DIE ZEIT: Sie veranstalten am 19. April in Bonn eine wissenschaftliche Tagung zum Thema »Serienmord als ästhetisches Phänomen«. Was ist an Serienmorden ästhetisch?

Stefan Höltgen: Zunächst überhaupt nichts, aber im Kino kann der Serienmord wie alles ästhetisiert werden. Es gibt ja auch die Ästhetik des Hässlichen und der Gewalt. Für meine Dissertation habe ich 40 Serienmörderfilme untersucht.

Zeit: Und was haben Sie herausgefunden?

Höltgen: Diese Filme sind ein Gradmesser für die Darstellung von Gewalt im Kino, aber sie greifen auch Themen auf, die sonst tabu sind. Immer wieder wird neu debattiert: Darf man das zeigen? Oft sehen Zuschauer aber auch etwas, das auf der Leinwand gar nicht wirklich zu sehen ist. So haben Leute Stein und Bein geschworen, dass beim Duschmord in Psycho das Messer sichtbar in den Körper der Frau eindringt. Selbst professionelle Zuschauer machen solche Fehler. Etwa beim Totalverbot des Kettensägenmassakers von 1974: Das Zensurprotokoll behauptet, man sehe, wie eine Frau an einem Fleischerhaken aufgehängt wird.

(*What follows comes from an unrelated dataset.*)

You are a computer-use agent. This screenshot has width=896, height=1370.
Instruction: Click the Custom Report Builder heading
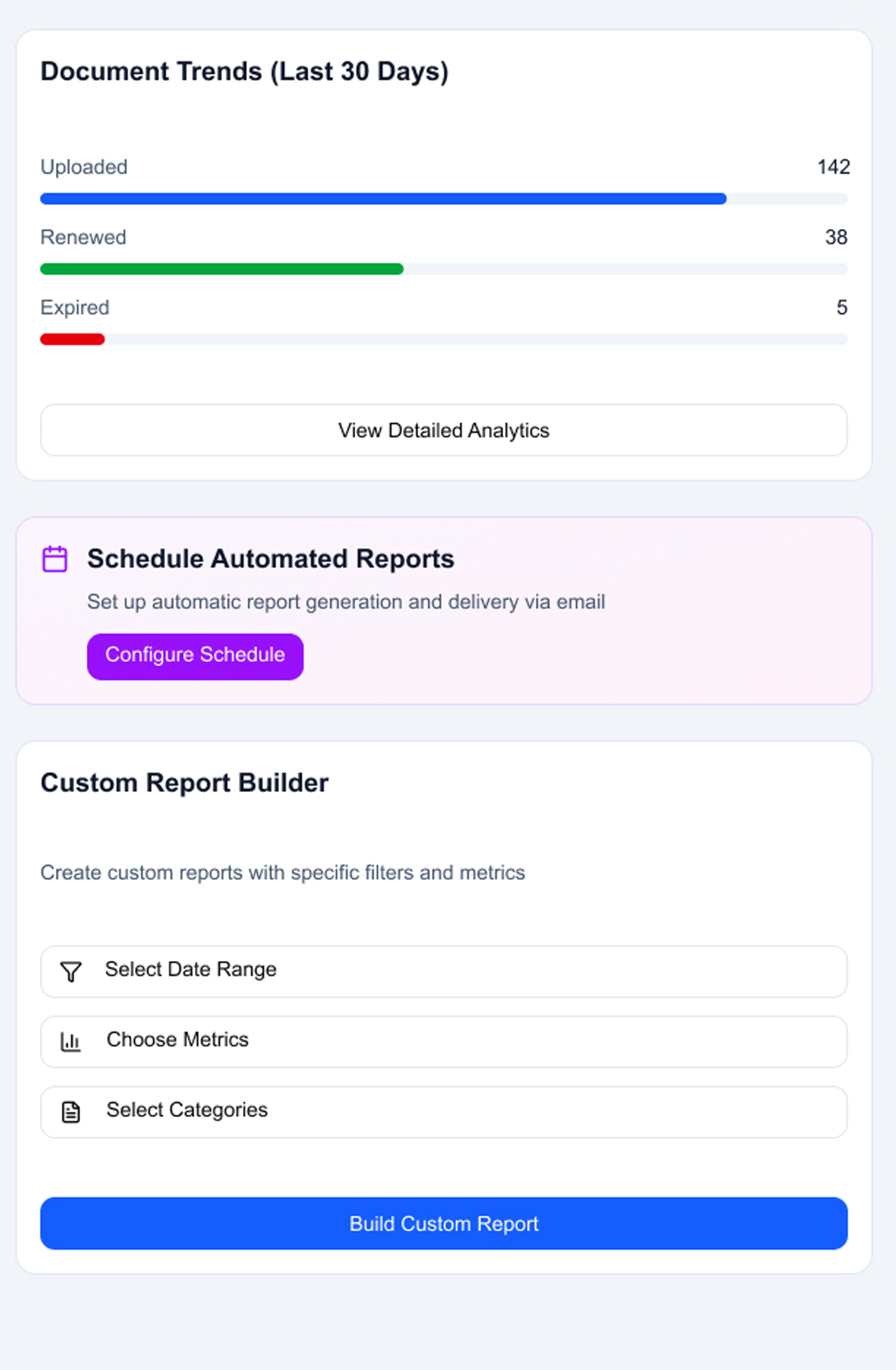tap(185, 783)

Der Film ist aber so geschickt montiert, das man es gar nicht wirklich sieht.

Zeit: Sagen die Filme auch etwas über das gesellschaftliche Umfeld zur Entstehungszeit des Films aus?

Höltgen: Siodmaks Film Nachts, wenn der Teufel kam von 1953 zum Beispiel ist weniger an dem Serientäter Bruno Lüdke interessiert als am System und den Verbrechen der Nazis – also schon damals eine dezidierte Auseinandersetzung mit dem Nationalsozialismus.

Zeit: Das war noch ein richtig guter Film!